Source data:

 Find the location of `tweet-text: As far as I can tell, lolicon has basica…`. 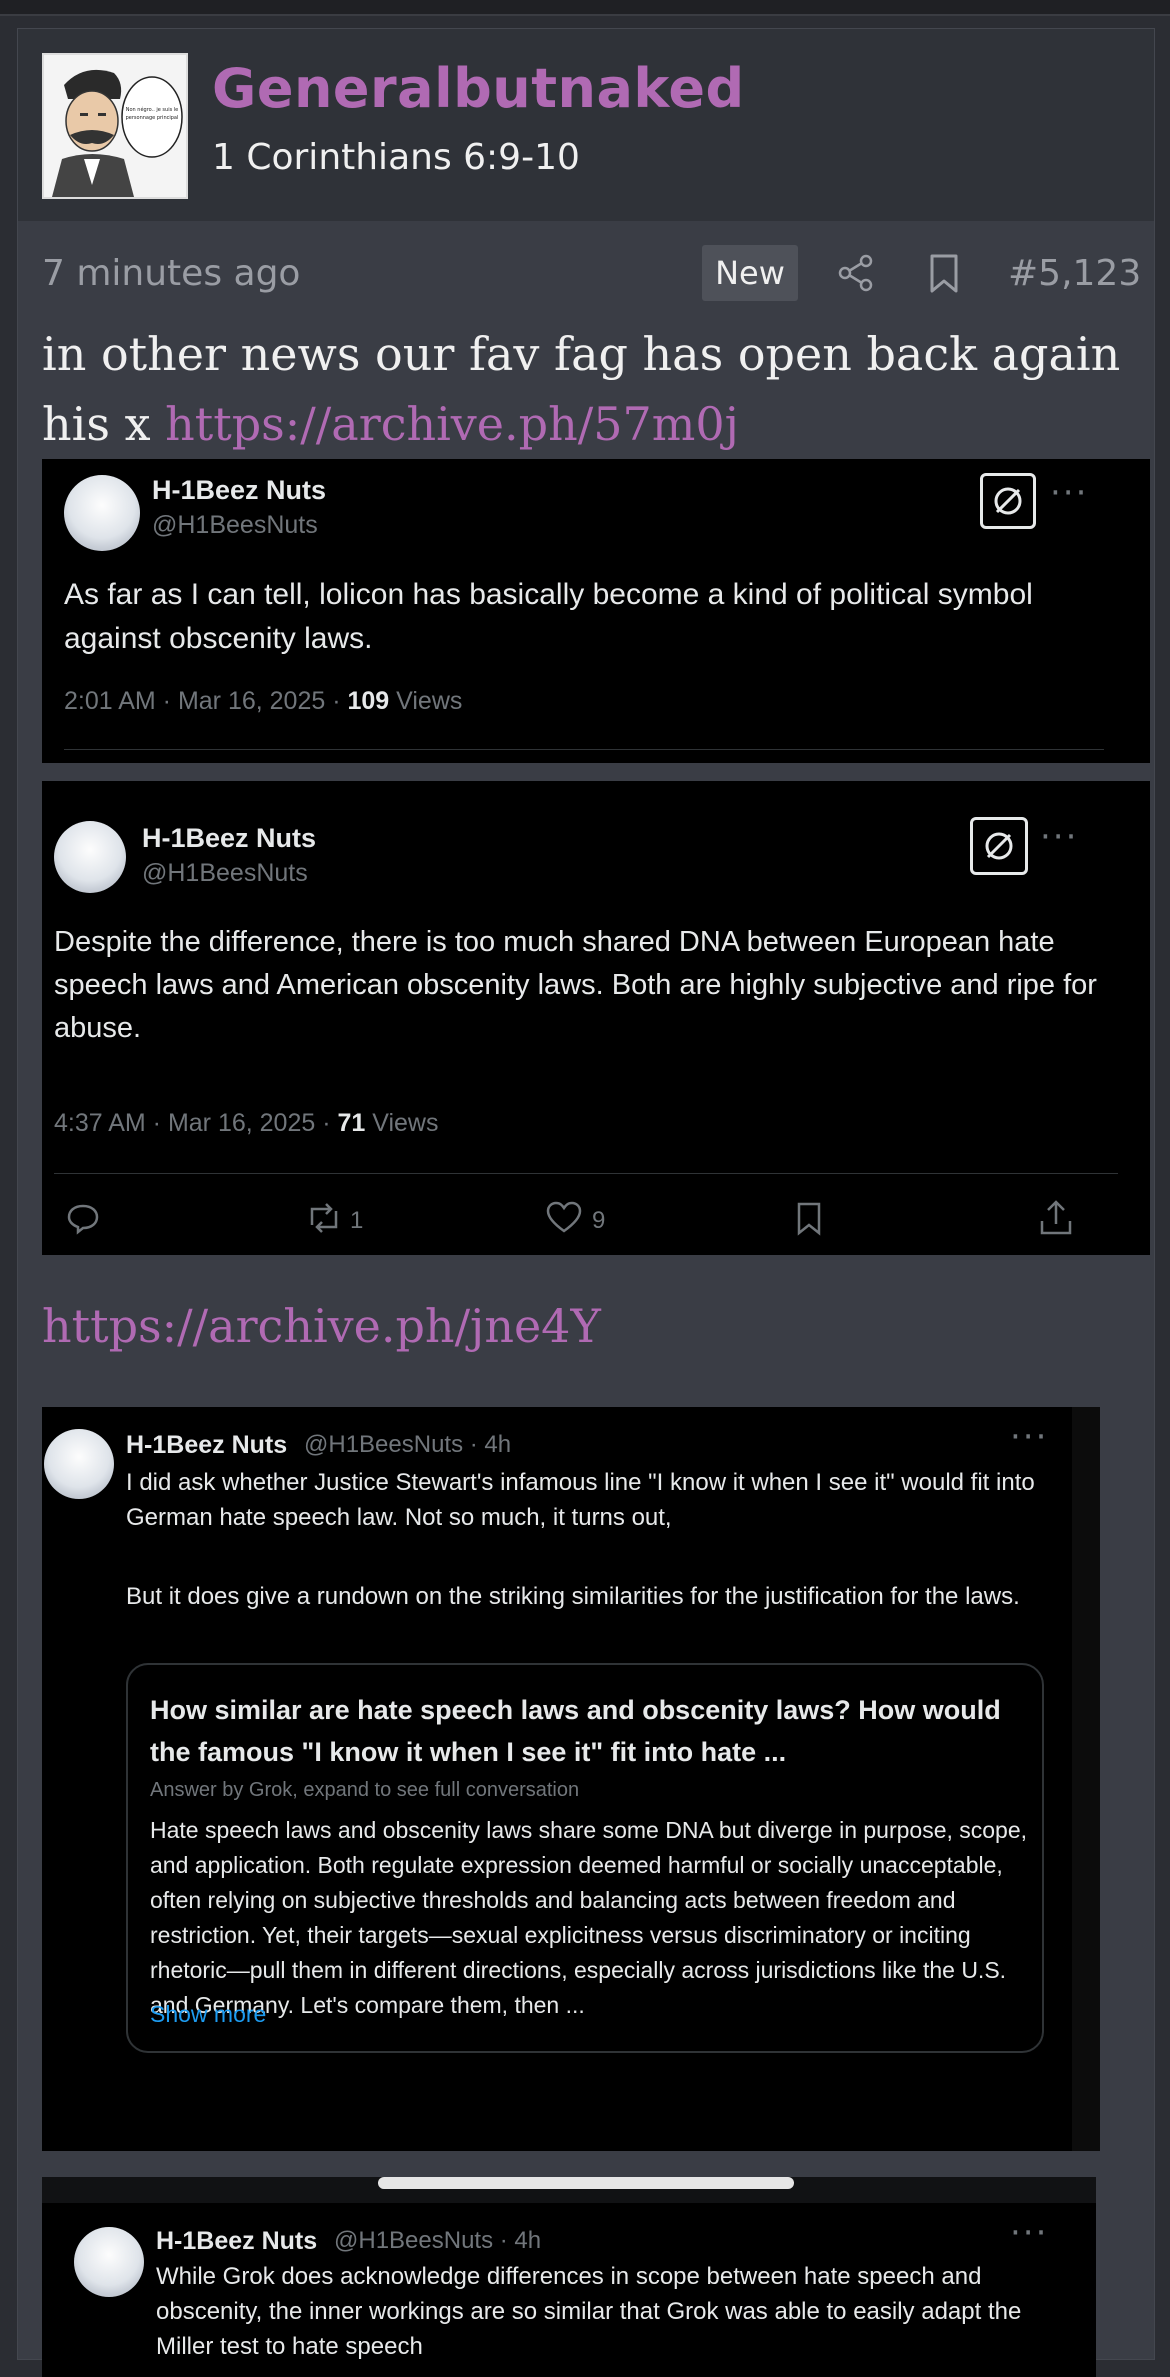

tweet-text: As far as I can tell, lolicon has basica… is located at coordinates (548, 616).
--
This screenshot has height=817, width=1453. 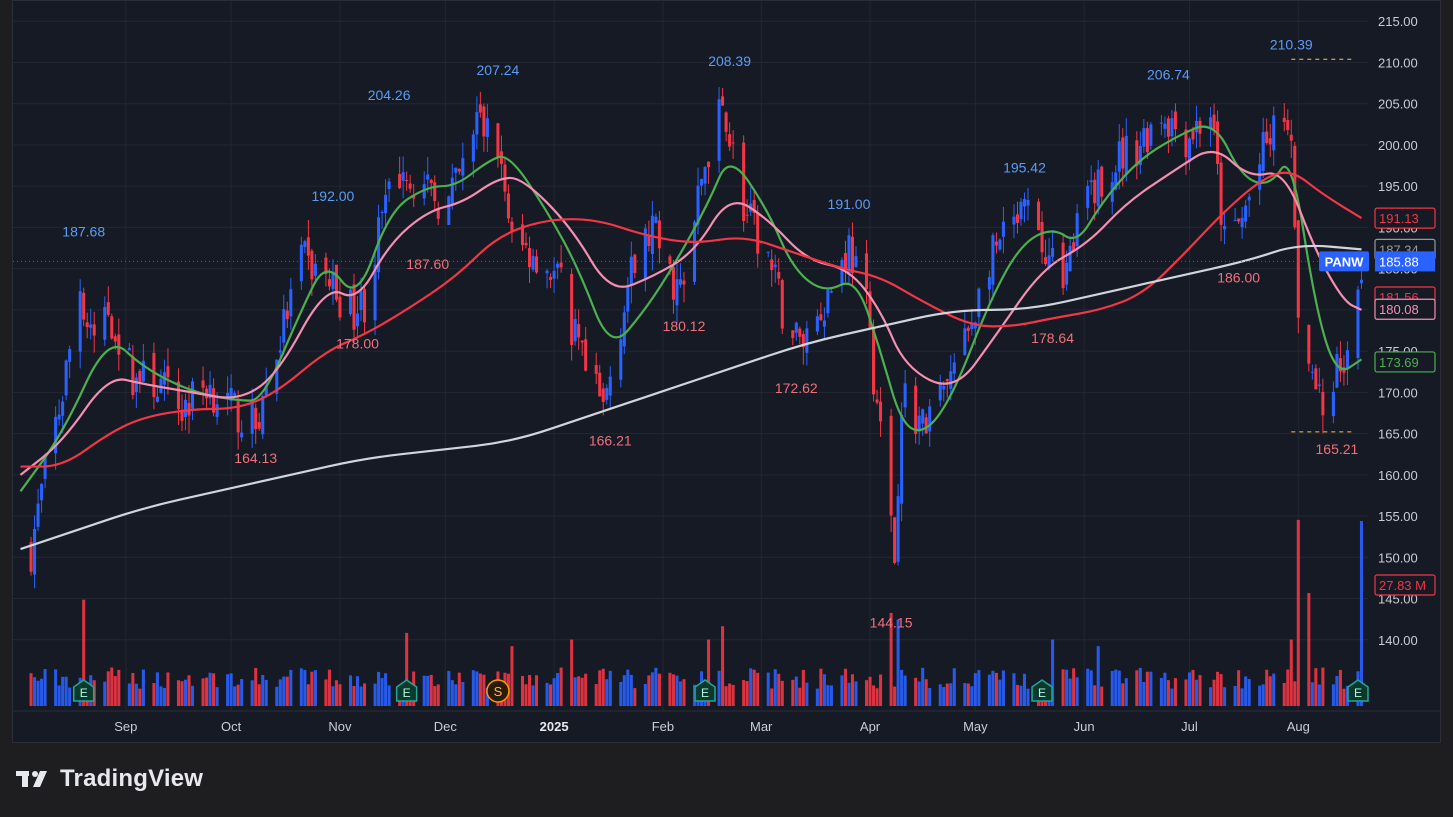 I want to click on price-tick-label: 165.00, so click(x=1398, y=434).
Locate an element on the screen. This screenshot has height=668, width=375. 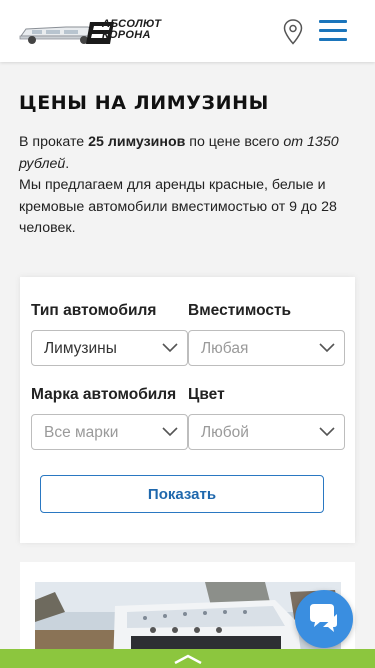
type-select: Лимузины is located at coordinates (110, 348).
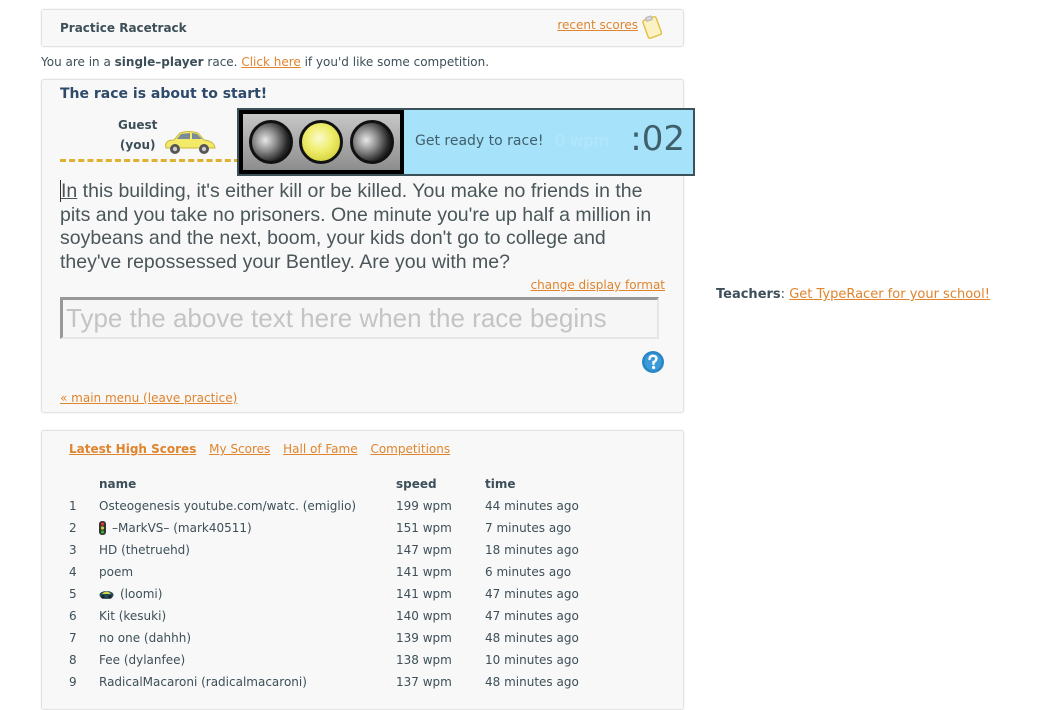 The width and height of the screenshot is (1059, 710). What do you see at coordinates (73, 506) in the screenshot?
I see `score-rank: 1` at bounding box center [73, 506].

How to complete this task: Duplicate the rows starting at the line that contains "Locate an element" and ending after the line that contains "center [73, 506].", without the pictures.

Solved exercise:
Locate an element on the screen. This screenshot has height=668, width=375. 
type-select: Лимузины is located at coordinates (110, 348).
 The width and height of the screenshot is (1059, 710). What do you see at coordinates (73, 506) in the screenshot?
I see `score-rank: 1` at bounding box center [73, 506].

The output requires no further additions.